Are we alone in the universe? Are there other beings on other worlds who gaze into the night sky and try to imagine us, as we try to imagine them? Those questions have been debated since antiquity, but it was during the Enlightenment that they particularly began to engage the interest of prominent scientists and thinkers. In this fascinating volume, Professor Michael Crowe offers the first in-depth study in English of the international debate that developed between 1750 and 1900 concerning the existence of extraterrestrial life, a problem that engaged an extraordinary variety of Western thinkers across the spectrum of intellectual endeavor. Astronomers such as Herschel, Bode, Lalande, and Flammarion all weighed in, along with French philosophers Rousseau and Voltaire, American patriot Thomas Paine, Scots churchman Thomas Chalmers, and a host of others. Professor Crowe gives them all their say, as they address the question as a point of science, as a problem of philosophy, as well as a religious issue.

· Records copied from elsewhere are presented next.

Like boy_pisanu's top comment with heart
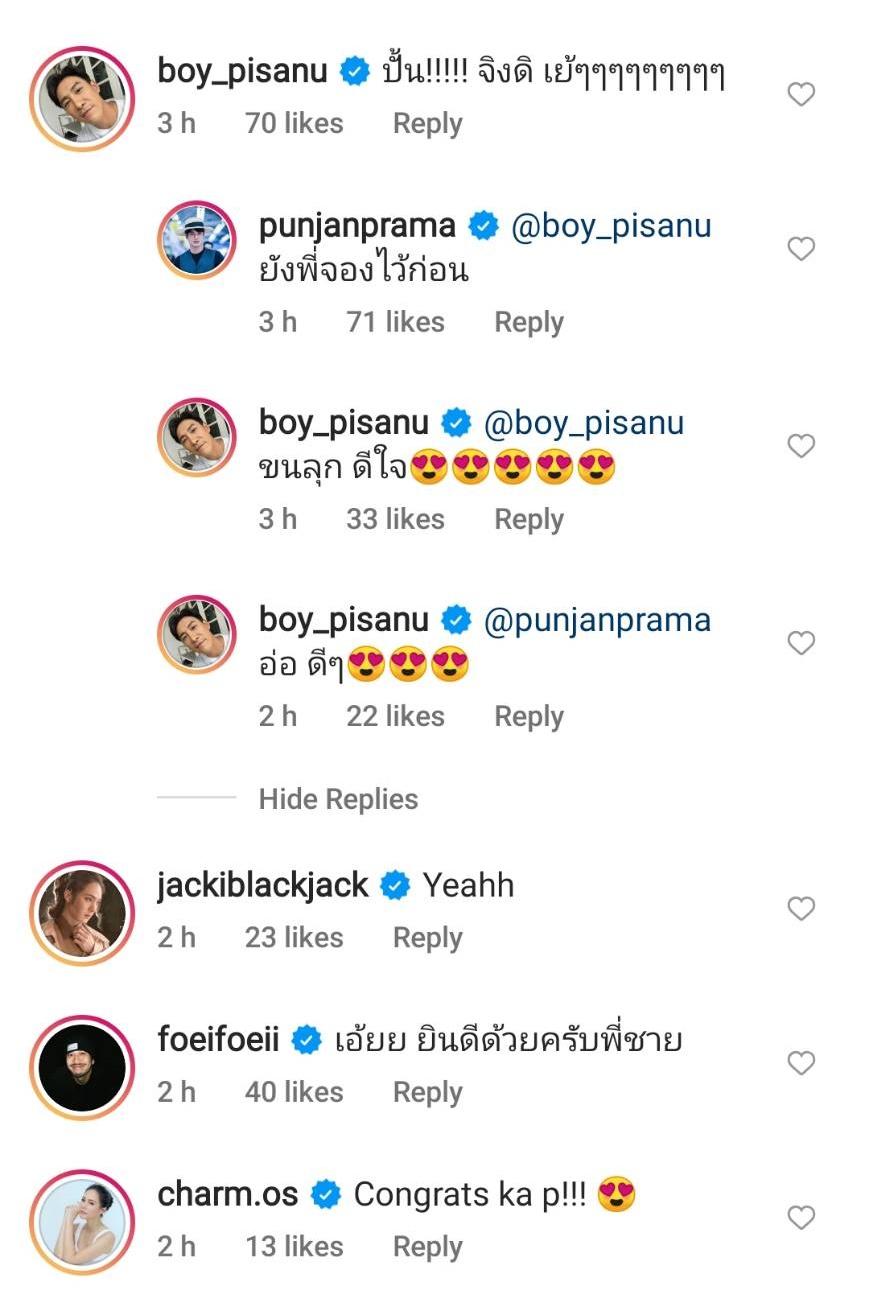This screenshot has height=1301, width=869. pos(801,95)

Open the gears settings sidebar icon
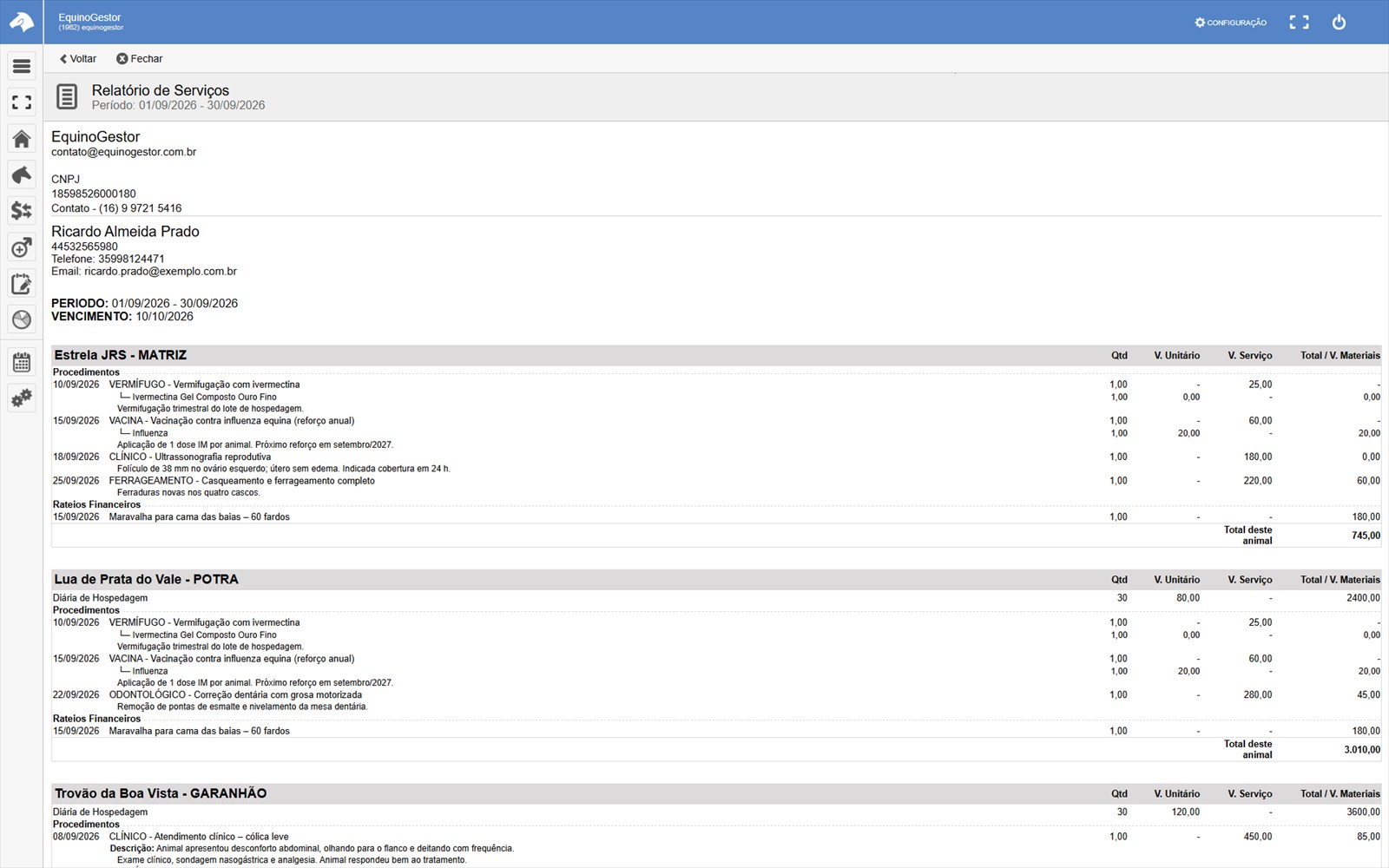pyautogui.click(x=22, y=398)
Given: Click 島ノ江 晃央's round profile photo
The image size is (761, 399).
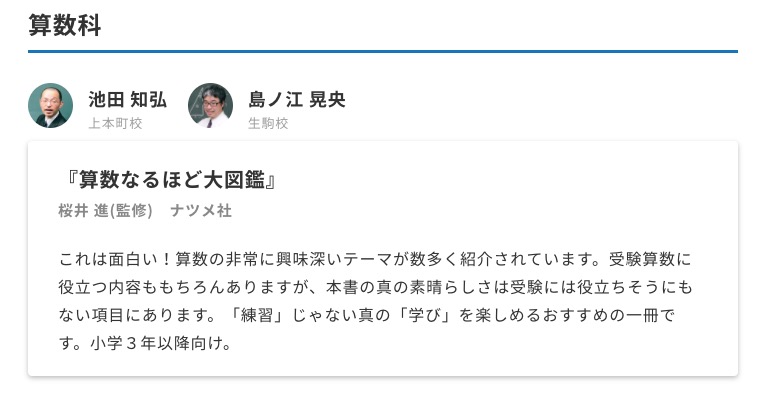Looking at the screenshot, I should click(210, 105).
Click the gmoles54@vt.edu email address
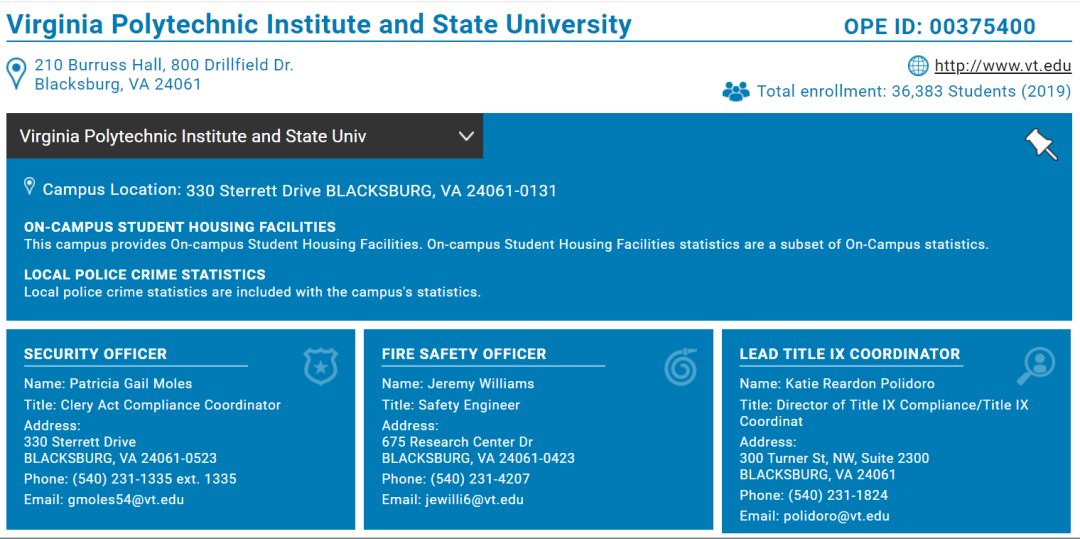The height and width of the screenshot is (539, 1080). click(125, 500)
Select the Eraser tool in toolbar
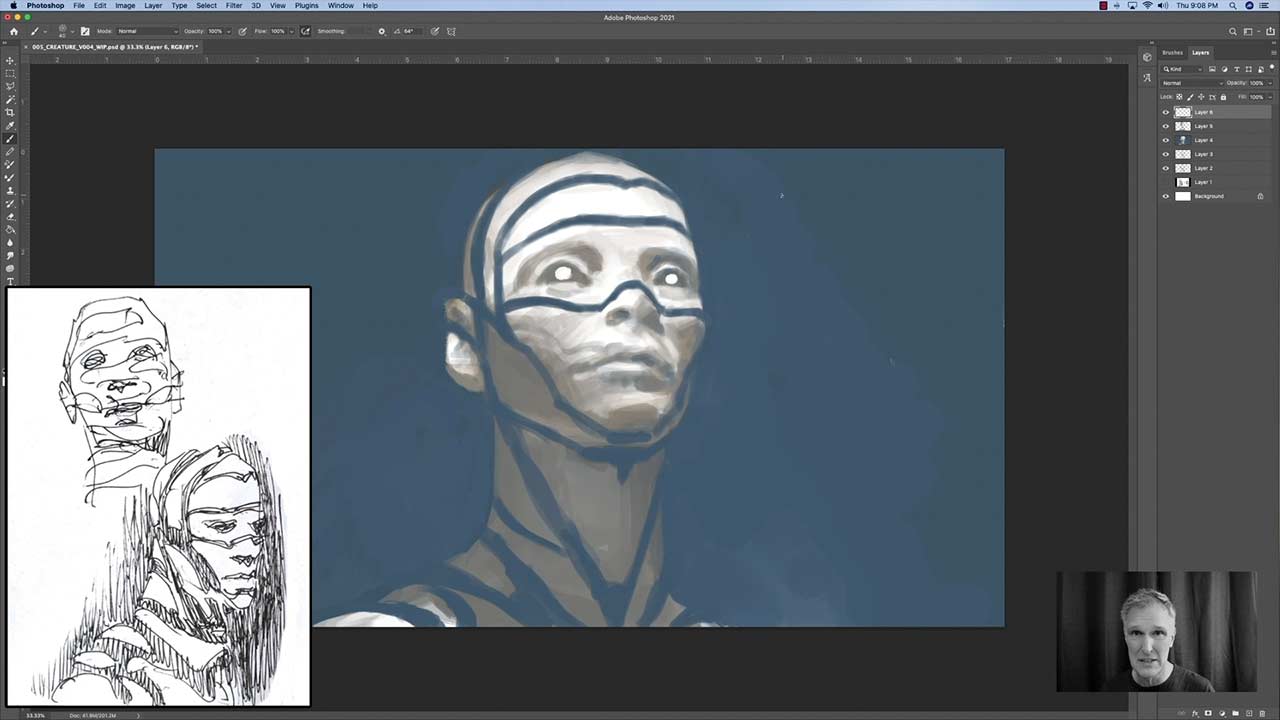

The book ends with the "discovery" by Schiaparelli of the canals of Mars, the expansion of the canal theory by the American astronomer Percival Lowell, and the culmination of the canal controversy with the demonstration of its illusory nature.
"Crowe's book is lucid and rich in historical detail. His analysis is so fascinating and his comments on the contemporary debate so pertinent that The Extraterrestrial Life Debate can be recommended for the thoughtful reader without reservation. While a model of scholarly analysis, it has the unusual virtue of reading with the excitement of high adventure." ― Sky & Telescope.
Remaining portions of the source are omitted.